All’inizio del Novecento, a Berlino, nacque una nuova corrente psicologica che si oppose allo strutturalismo, la psicologia della forma: essa sosteneva che i processi mentali dovessero essere studiati nella loro totalità, perché il significato e il ruolo dei singoli elementi cambiano quando questi vengono inseriti in un insieme, che è sempre qualcosa in più e di diverso rispetto alle unità che lo compongono. Secondo questi psicologi, guidati da Max Wertheimer, la scomposizione dei processi percettivi è una forzatura intellettuale, perché la mente in realtà percepisce e interpreta dati e fenomeni direttamente come insiemi organizzati. Questo assunto era alla base anche del funzionalismo, movimento fondato qualche anno prima da William James e incentrato sulla concezione della mente come caratterizzata da un incessante flusso di coscienza, cioè una successione di esperienze senza soluzione di continuità e quindi impossibile da scomporre. Partendo da questa convinzione, i funzionalisti si rifecero agli studi di Darwin e si dedicarono allo studio delle funzioni adattative dei fenomeni psichici, per verificare quali processi mentali contribuiscono all’adattamento dell’uomo all’ambiente e in che modo.
Successivamente, il funzionalismo confluì nel comportamentismo, scuola fondata da John Watson all’inizio del Novecento con il proposito di assumere come oggetto di studio della psicologia il comportamento, che in quanto manifestazione esteriore dell’attività mentale può essere studiato in modo da raggiungere conclusioni oggettive e condivisibili, mentre i processi psichici della coscienza mantengono sempre un aspetto di soggettività. La mente quindi è considerata dai comportamentisti una “scatola nera” inconoscibile al suo interno, di cui ha senso studiare soltanto gli stimoli che vi entrano e i comportamenti che genera come risposta a essi. Questo implica la convinzione che le caratteristiche e i comportamenti degli individui siano determinati solo da fattori esterni, conclusione superata più tardi dal neocomportamentismo, che ammise l’esistenza di variabili interne non conoscibili, ma fondamentali per spiegare il comportamento.

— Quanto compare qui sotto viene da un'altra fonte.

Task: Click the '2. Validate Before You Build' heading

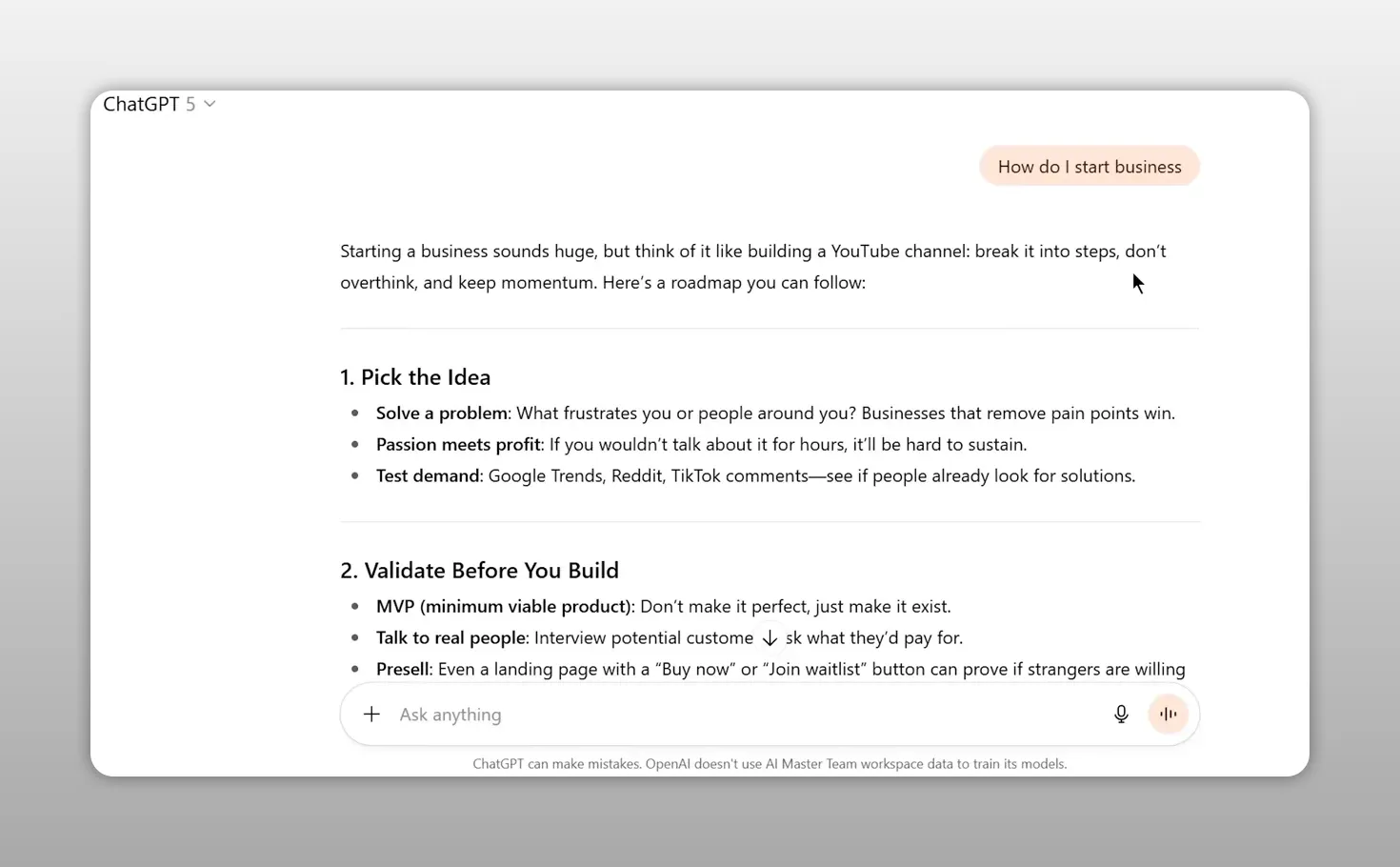Action: click(479, 571)
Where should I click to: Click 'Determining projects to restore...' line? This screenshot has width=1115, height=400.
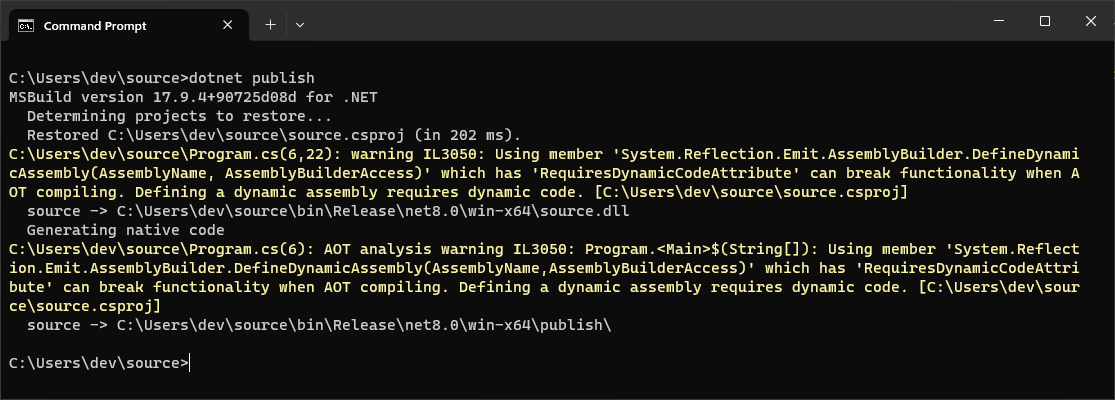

Questo cambiamento di prospettiva fece rinascere l’interesse per i processi interni della mente e per la loro influenza sul comportamento. Tale interesse fu sviluppato innanzitutto dalle diverse correnti del cognitivismo, che condividono l’assunto di base per cui tali processi sono frutto di competenze innate e consistono nell’elaborazione di informazioni per la costruzione di una rappresentazione del mondo e la strutturazione dei dati ambientali (per esempio nella forma di “mappe cognitive” per l’organizzazione spaziale).
Lo studio dei processi mentali interni fu affrontato poi in modo rivoluzionario da Sigmund Freud (1856-1939), che avanzò l’ipotesi che alcuni di essi siano non solo inaccessibili, ma anche inconsci, cioè al di fuori della consapevolezza dei soggetti stessi in cui si svolgono. A partire da questa ipotesi e dagli studi clinici sperimentali su soggetti nevrotici, Freud fondò la psicanalisi, disciplina finalizzata alla cura di fenomeni psichici patologici (nevrosi e psicosi) che deriverebbero proprio da quegli aspetti inconsci della vita psicologica e in particolare dal rifiuto e dal confinamento nell’inconscio di desideri e pulsioni considerati inaccettabili per la censura morale e sociale.